Microsoft CTO Kevin Scott took the stand Wednesday and, for the first time, publicly addressed the internal email that Elon Musk’s lawyers have cited to support allegations that Microsoft knew OpenAI was abandoning its nonprofit mission before investing billions in the company.

That email, sent by Scott on March 7, 2018, read in part, “I wonder if the big OpenAI donors are aware of these plans? Ideologically, I can’t imagine that they funded an open effort to concentrate ML [machine learning] talent so that they could then go build a closed, for-profit thing on its back.”

Musk alleges in the suit that Sam Altman and OpenAI secured his donations to found a nonprofit AI lab and then, with Microsoft’s help, converted it into a for-profit venture that enriched its leaders.

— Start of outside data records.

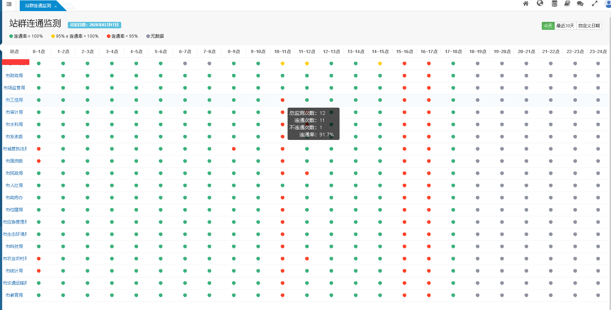Switch to 最近30天 date range
611x310 pixels.
(565, 26)
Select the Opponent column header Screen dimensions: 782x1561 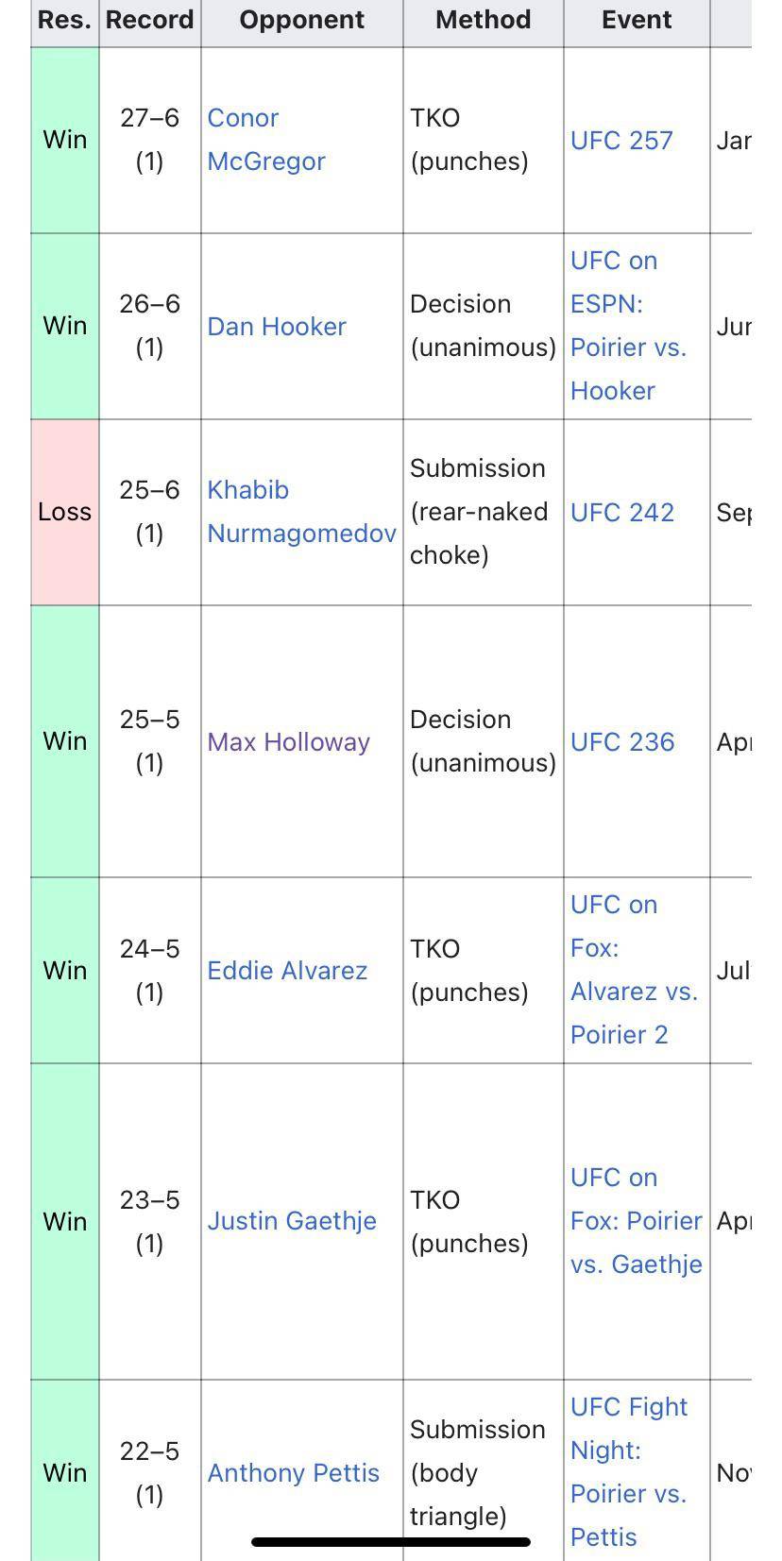click(x=301, y=20)
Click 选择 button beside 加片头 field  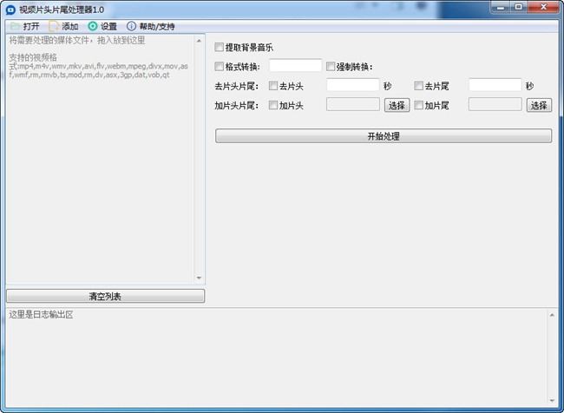397,105
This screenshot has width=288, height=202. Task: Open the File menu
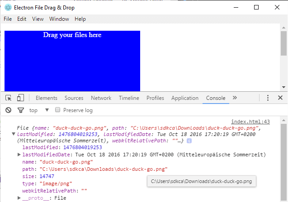(x=8, y=19)
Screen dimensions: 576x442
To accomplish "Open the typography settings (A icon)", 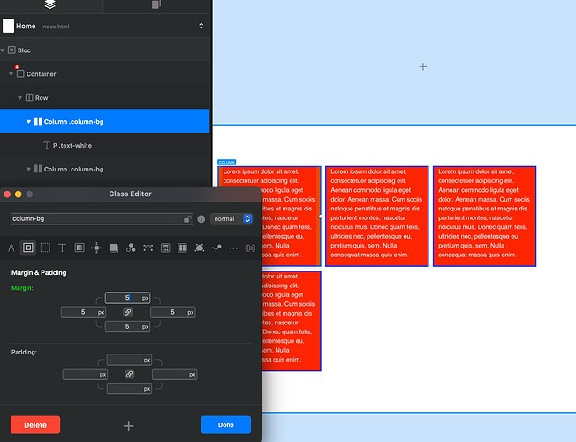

On the stand Wednesday, Scott said he was asking whether OpenAI even had standing to pursue the commercial plans it was pitching to Microsoft, not raising bigger questions about its mission. He explained that both companies were behind Google in AI, that OpenAI had recently left Azure for Google, and that he was worried the conversations would be “a big distraction.” 

Scott said the OpenAI donor he had in mind was not Musk but rather his friend Reid Hoffman, the LinkedIn co-founder, who sits on the Microsoft board.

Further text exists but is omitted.